Could you clarify how the timer system works right now ?

For example, let's say I have a function F, with 3 keys that are registered to execute at processing time T.

Would Flink maintain a single internal timer at time T, then run the callback on all 3 keys when it's triggered ? Or there'd be 3 internal timers that will be triggered separately at time T  ?


Best regards,

Kien

On 10/13/2017 6:43 PM, Aljoscha Krettek wrote:
Hi,

If you have multiple timers per key, then coalescing can make sense to reduce the burden on the timer system. Coalescing them across different keys would not be possible right now.

Best,
Aljoscha

On 13. Oct 2017, at 06:37, Kien Truong [hidden email] wrote:

Hi,

We are having a streaming job where we use timers to implement key timeout for stateful functions. Should we implement coalescing logic to reduce the number of timer trigger, or it is not necessary with Flink?

Best regards,
Kien

    
Reply | Threaded
Open this post in threaded view
|

Re: Timer coalescing necessary?

Aljoscha Krettek
Hi,

This is slightly different for processing-time and event-time triggers.

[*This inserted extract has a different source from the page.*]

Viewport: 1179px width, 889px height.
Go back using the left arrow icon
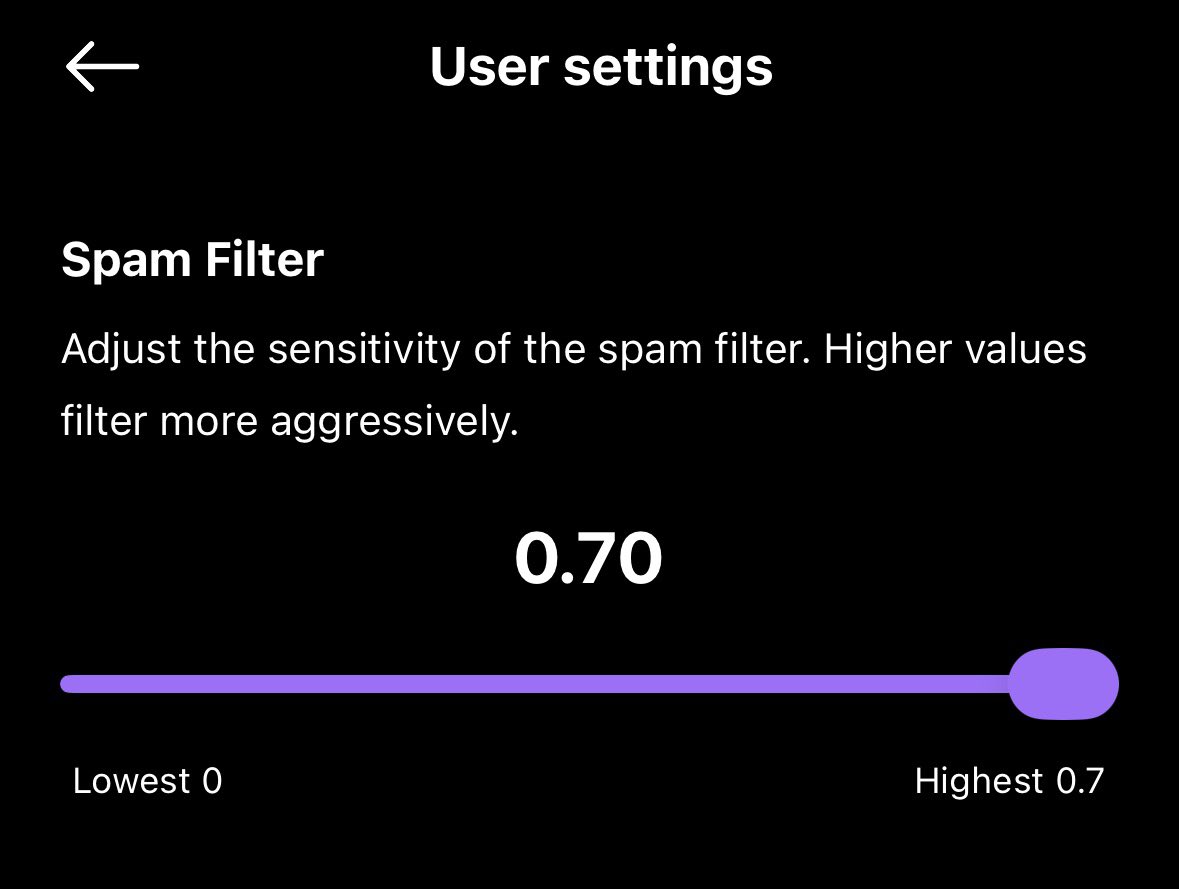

First, event-time triggers: there are two data structures, a PriorityQueue (which is implemented as a heap) of timers that is sorted by timestamp, a set of registered timers that is used for deduplication. When adding a timer, we first check whether it already exists (using the set) and then add it to the queue. Whenever we receive a watermark we poll from the timer queue as long as the timestamp of the top timer is <= the watermark. We remote the timer from the set and call the user callback.

For processing-time triggers it's very similar, except that we use a ProcessingTimeService instead of the watermark for advancing time. We always have one "physical" processing-time timer set at the ProcessingTimeService. When this fires we follow the same procedure as for event-time and then register a new "physical" timer for the next lowest processing-time timer.

In you case this would mean 3 separate internal timers, but a timer is only a timestamp and a key (and a namespace).

Best,
Aljoscha


> On 13. Oct 2017, at 13:56, Kien Truong <[hidden email]> wrote:
>
> Hi Aljoscha,
>
> Could you clarify how the timer system works right now ?
>
> For example, let's say I have a function F, with 3 keys that are registered to execute at processing time T.
> Would Flink maintain a single internal timer at time T, then run the callback on all 3 keys when it's triggered ? Or there'd be 3 internal timers that will be triggered separately at time T  ?
>
> Best regards,
>
> Kien
> On 10/13/2017 6:43 PM, Aljoscha Krettek wrote:
>> Hi,
>>
>> If you have multiple timers per key, then coalescing can make sense to reduce the burden on the timer system. Coalescing them across different keys would not be possible right now.
>>
>> Best,
>> Aljoscha
>>
>>
>>> On 13. Oct 2017, at 06:37, Kien Truong <[hidden email]>
>>>  wrote:
>>>
>>> Hi,
>>>
>>> We are having a streaming job where we use timers to implement key timeout for stateful functions. Should we implement coalescing logic to reduce the number of timer trigger, or it is not necessary with Flink?
>>>
>>> Best regards,
>>> Kien
>>>

Reply | Threaded
Open this post in threaded view
|

Re: Timer coalescing necessary?

Kien Truong

Hi,

Thanks for the explanation.

Because timer callback and normal execution are not guarantee to be concurrent-safe, if we have multiple timers with the same timestamp, are all of them run before the normal execution resume or are they interleaved with normal execution?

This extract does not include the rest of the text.